Records drawn from a dataset:

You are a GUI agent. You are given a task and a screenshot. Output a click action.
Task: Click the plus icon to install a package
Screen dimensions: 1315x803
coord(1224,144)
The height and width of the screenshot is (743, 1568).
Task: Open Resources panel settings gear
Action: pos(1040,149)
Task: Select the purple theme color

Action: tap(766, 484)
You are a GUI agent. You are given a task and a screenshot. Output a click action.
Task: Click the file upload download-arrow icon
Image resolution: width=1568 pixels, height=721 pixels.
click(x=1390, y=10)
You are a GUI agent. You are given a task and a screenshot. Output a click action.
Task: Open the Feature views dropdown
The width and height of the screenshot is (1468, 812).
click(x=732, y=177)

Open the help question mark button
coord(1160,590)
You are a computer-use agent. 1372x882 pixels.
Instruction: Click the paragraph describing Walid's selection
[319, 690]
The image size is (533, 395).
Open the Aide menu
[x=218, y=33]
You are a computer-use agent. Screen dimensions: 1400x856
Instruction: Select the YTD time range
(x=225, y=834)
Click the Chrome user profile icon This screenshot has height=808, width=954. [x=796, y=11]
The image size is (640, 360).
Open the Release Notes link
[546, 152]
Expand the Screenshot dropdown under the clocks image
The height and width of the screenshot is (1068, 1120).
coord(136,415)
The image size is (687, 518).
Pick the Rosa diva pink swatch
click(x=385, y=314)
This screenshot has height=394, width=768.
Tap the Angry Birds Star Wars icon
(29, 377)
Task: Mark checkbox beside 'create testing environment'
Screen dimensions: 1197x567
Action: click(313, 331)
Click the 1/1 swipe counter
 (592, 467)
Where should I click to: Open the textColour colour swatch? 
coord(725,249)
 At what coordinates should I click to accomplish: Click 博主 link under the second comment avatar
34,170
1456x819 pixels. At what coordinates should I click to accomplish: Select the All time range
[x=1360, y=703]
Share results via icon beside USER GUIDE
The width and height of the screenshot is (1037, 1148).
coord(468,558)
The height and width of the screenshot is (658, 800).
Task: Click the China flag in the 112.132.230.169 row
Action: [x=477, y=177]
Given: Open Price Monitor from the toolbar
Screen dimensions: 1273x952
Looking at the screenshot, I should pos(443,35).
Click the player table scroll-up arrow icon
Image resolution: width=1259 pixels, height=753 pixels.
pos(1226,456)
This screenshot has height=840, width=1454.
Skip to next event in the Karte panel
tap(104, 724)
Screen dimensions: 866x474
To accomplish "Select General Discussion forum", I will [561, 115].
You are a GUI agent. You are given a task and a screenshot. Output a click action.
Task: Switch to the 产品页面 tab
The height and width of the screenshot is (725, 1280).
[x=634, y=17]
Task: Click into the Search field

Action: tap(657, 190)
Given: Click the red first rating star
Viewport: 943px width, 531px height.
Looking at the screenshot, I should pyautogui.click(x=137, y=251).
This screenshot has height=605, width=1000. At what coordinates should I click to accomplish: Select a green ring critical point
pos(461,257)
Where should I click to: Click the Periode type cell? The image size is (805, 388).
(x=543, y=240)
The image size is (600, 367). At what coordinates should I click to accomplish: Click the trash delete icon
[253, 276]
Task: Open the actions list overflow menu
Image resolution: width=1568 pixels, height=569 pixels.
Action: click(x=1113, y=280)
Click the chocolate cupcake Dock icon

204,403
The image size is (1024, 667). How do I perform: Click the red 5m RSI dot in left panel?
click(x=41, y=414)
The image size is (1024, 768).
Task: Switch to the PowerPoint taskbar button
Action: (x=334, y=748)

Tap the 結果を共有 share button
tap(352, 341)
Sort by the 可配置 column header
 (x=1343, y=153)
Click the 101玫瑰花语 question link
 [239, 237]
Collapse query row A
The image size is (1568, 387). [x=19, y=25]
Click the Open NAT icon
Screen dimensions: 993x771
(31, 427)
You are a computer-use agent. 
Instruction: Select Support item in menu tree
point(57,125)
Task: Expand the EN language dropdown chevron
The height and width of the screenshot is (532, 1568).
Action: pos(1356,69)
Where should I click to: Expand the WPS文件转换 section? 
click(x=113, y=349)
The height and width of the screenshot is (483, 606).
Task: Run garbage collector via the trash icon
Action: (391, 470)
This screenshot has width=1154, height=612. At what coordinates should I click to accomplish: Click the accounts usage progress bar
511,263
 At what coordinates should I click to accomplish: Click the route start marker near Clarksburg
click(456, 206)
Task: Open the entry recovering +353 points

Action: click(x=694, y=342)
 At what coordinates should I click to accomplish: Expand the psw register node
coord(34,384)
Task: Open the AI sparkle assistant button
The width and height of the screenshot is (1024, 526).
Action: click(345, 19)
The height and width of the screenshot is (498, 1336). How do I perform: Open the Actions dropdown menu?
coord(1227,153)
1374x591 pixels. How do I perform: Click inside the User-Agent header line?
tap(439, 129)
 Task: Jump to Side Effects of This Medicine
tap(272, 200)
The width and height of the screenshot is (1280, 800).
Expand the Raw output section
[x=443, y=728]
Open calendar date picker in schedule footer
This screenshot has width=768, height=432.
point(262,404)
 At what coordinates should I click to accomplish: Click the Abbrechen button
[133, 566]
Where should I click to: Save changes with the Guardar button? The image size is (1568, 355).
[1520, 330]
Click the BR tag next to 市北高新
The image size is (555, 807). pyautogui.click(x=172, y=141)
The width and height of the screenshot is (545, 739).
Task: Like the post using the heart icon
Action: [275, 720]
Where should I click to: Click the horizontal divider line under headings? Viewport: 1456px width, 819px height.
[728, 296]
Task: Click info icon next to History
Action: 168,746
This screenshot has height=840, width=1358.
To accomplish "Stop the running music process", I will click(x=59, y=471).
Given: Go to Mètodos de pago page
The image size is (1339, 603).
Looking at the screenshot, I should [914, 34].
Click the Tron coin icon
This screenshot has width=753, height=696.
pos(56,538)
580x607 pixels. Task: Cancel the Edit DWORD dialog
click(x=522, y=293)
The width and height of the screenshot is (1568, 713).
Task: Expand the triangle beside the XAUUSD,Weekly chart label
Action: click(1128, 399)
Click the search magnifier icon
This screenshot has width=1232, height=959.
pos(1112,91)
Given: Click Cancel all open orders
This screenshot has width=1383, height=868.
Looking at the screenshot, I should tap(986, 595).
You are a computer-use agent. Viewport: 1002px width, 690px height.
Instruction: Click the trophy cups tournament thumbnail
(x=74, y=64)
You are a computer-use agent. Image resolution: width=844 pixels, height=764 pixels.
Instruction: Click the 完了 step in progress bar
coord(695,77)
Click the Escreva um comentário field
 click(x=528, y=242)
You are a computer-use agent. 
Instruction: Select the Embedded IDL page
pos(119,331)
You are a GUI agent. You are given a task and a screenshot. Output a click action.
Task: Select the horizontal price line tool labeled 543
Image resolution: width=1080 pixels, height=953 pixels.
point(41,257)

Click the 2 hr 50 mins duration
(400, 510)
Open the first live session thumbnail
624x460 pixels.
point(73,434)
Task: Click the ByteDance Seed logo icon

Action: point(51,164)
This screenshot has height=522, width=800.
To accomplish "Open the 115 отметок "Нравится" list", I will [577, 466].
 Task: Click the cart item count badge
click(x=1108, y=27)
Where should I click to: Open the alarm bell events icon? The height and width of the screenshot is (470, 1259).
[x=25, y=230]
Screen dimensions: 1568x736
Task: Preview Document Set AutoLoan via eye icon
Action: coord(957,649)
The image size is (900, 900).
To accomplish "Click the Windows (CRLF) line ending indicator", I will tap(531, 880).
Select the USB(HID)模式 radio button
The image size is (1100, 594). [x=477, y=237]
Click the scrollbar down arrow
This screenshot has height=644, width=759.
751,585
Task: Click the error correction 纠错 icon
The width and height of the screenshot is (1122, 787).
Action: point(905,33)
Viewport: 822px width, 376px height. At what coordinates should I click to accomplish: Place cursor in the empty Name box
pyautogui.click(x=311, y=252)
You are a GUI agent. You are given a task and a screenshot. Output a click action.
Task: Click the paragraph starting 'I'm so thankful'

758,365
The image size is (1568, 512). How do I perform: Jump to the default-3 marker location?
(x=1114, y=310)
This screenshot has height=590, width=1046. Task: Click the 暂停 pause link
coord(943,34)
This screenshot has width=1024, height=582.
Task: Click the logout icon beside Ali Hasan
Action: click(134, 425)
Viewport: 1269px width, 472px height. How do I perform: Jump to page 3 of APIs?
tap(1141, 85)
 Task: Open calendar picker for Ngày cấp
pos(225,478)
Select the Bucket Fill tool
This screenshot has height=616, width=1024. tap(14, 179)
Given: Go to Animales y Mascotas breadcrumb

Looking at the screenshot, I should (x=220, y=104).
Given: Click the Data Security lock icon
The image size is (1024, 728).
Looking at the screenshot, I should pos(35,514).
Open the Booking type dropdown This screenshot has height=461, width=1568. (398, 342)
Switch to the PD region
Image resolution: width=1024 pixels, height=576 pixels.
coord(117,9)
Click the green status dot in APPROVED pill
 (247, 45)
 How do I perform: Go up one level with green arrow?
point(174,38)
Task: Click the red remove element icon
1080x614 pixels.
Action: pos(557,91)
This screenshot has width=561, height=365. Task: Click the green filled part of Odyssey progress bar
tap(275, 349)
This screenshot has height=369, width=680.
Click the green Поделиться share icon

EXERCISE INSTRUCTIONS ▸
Restate exactly, and only, every line from the one that contains "This screenshot has height=369, width=680." through the last line of the records.

COMPLETED EXERCISE ▸
This screenshot has height=369, width=680.
Click the green Поделиться share icon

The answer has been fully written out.